There is the small number of people who attempted a beeline across the border - similarly to the Berlin Wall climbers - past the spotlights and the guards and all. Thankfully, there were not many of them, as this is a very stupid approach to crossing any national border anywhere. The American-Mexican border may prove to be an unusual exception.
The Soviet Union was a prison state.
http://en.wikipedia.org/wiki/List_of_Soviet_and_Eastern_Bloc...
Soon after the formation of the Soviet Union, emigration restrictions were put in place to keep citizens from leaving the various countries of the Soviet Socialist Republics,[1] though some defections still occurred. During and after World War II, similar restrictions were put in place in non-Soviet countries of the Eastern Bloc,[2] which consisted of the Communist states of Eastern Europe.[3][4]
http://www.nytimes.com/2010/06/18/opinion/18beckerman.html
Most in the group were pessimistic about their chances — but none more than Mr. Mendelevich. He felt sure they would get caught, but to his mind, a group suicide was preferable to a life of waiting for an exit visa that would never arrive. Even a botched attempt, he figured, would at least attract the eyes of the world.

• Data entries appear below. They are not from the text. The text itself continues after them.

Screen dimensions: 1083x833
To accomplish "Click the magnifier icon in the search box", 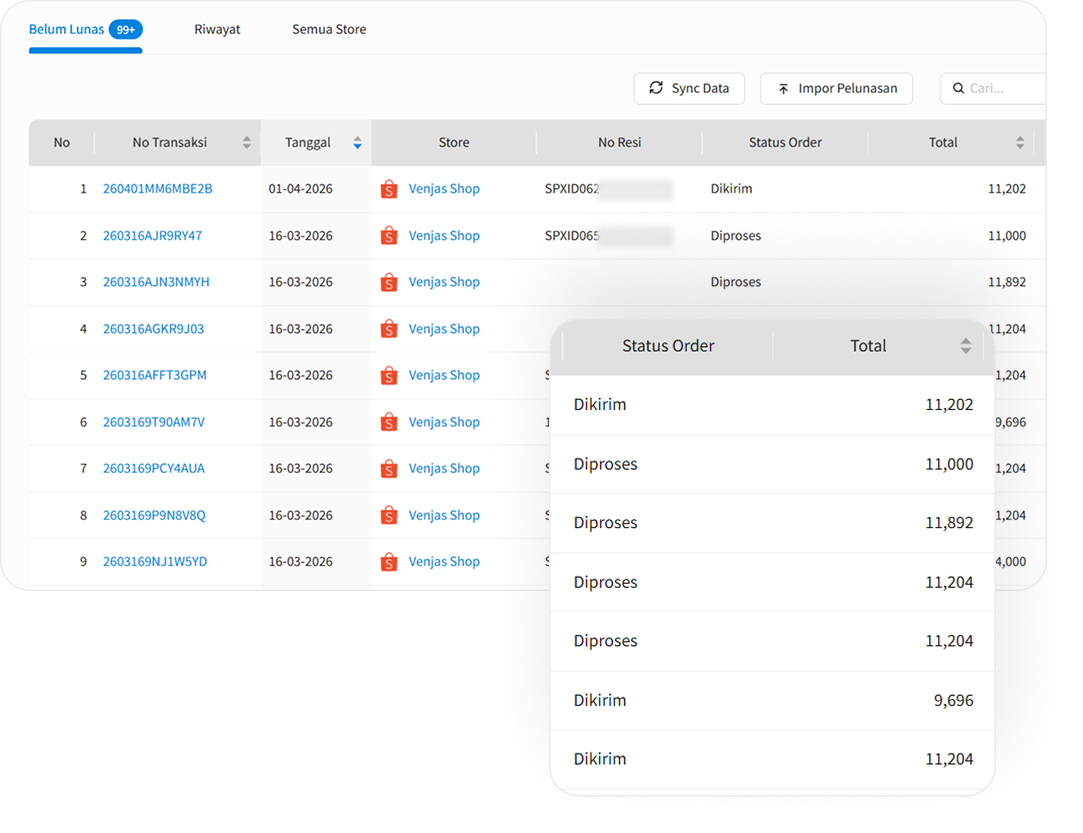I will (958, 88).
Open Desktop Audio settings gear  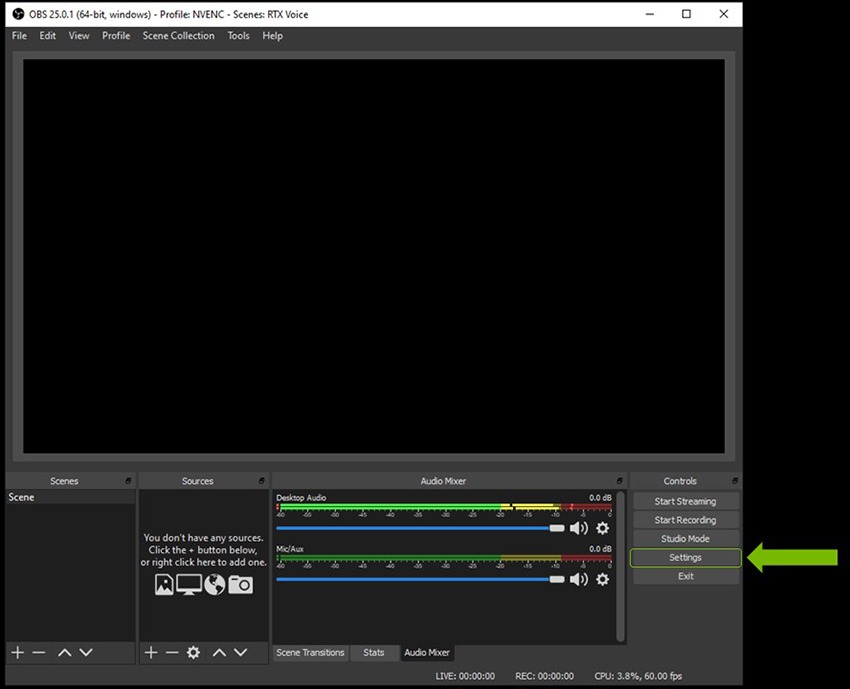tap(602, 528)

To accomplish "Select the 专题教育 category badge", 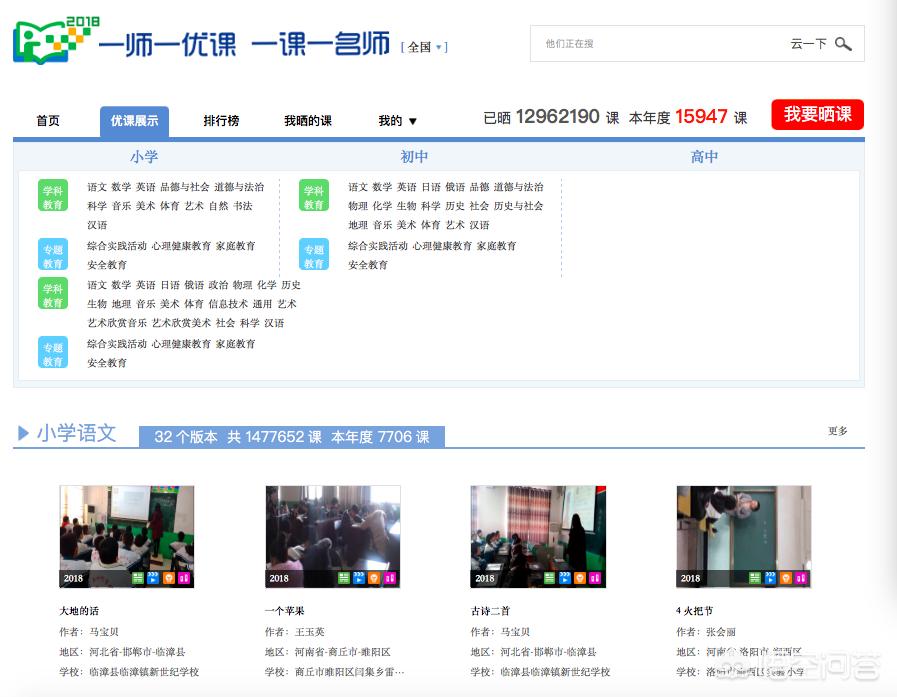I will tap(52, 253).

Early the next day, as the plotters walked onto the tarmac, they were, indeed, caught. The K.G.B. had known of their plan for months. And the two leaders were later sentenced to death.
But Mr. Mendelevich was also right that their desperate act would make their demand for free emigration impossible to ignore. Now largely forgotten, this planned hijacking, and the Soviet government’s overreaction to it, opened the first significant rip in the Iron Curtain, one through which hundreds of thousands would eventually flee. With great drama, it undermined Communist orthodoxy. After all, if the Bolsheviks had built the perfect society, why would any well-adjusted citizens want to leave, let alone risk their lives to do so?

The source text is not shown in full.